::: SOURCE INFORMATION :::
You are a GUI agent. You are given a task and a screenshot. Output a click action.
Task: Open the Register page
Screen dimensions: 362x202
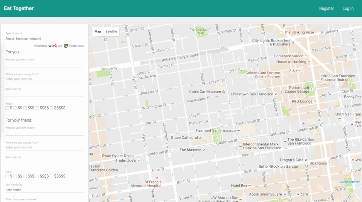pyautogui.click(x=326, y=8)
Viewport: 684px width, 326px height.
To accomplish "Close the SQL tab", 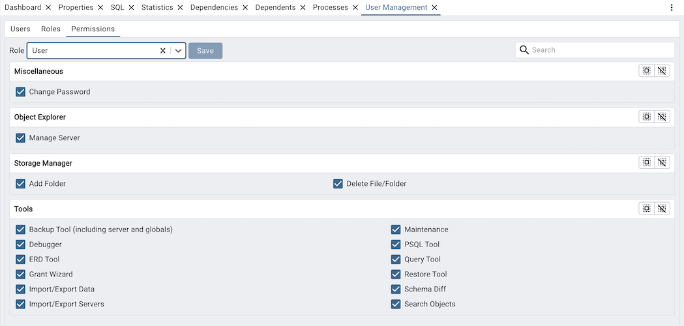I will pos(131,8).
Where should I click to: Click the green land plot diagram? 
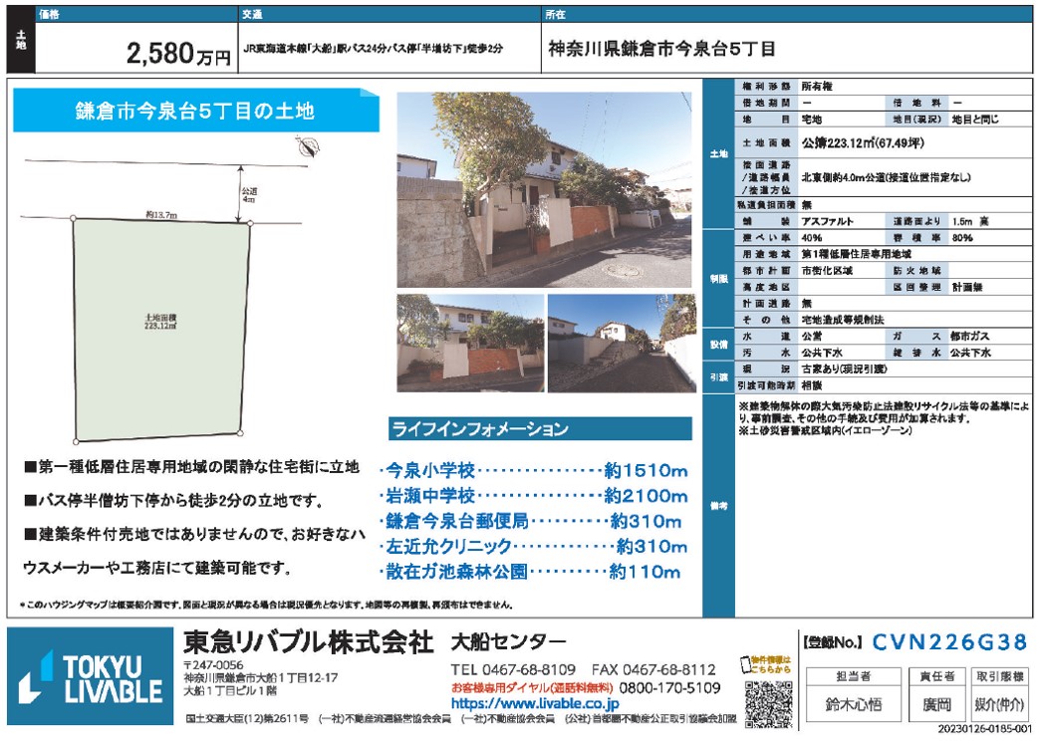[159, 329]
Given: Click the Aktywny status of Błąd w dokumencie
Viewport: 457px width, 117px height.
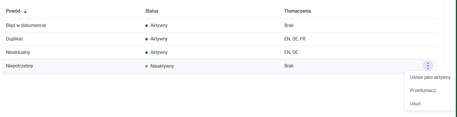Looking at the screenshot, I should click(159, 26).
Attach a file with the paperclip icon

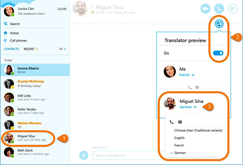click(x=84, y=155)

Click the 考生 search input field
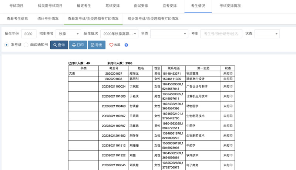tap(221, 34)
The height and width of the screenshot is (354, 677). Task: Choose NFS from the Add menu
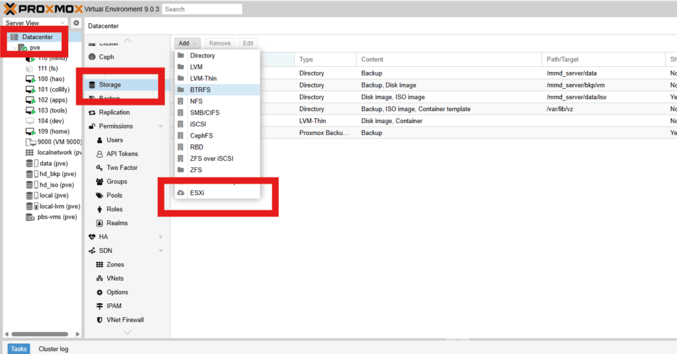point(198,101)
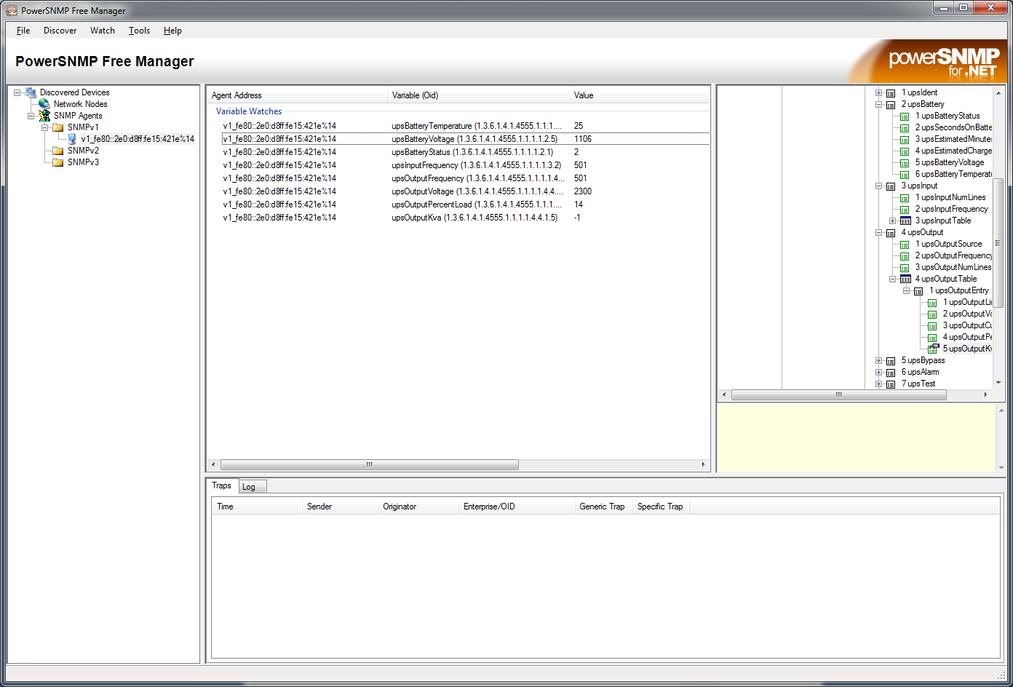This screenshot has width=1013, height=687.
Task: Click the upsInputTable table icon
Action: 905,221
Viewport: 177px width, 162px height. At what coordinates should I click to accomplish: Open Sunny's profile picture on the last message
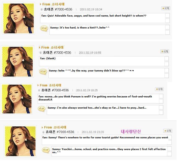(20, 141)
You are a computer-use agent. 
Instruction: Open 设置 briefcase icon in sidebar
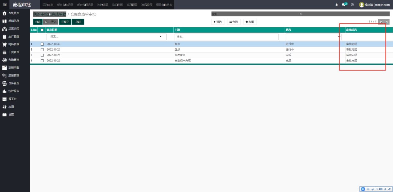coord(5,115)
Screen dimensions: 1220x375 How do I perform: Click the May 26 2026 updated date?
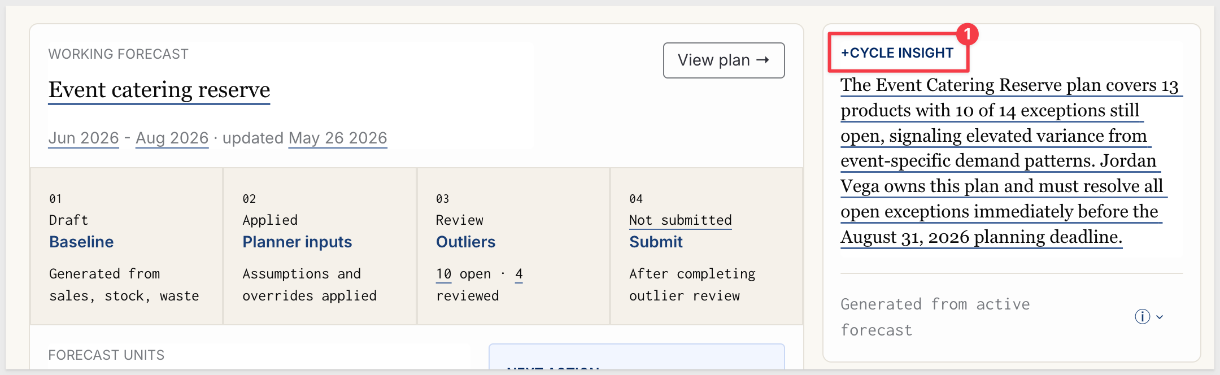point(338,138)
:::
TASK DIRECTIONS.
The pictures stay out; repeat exactly the lines from the one with "You are a computer-use agent." to the end of the entries above, and nothing else.

SOLUTION FOR THIS TASK.
You are a computer-use agent. 
Instruction: Open 设置 briefcase icon in sidebar
coord(5,115)
Screen dimensions: 1220x375 How do I perform: Click the May 26 2026 updated date?
point(338,138)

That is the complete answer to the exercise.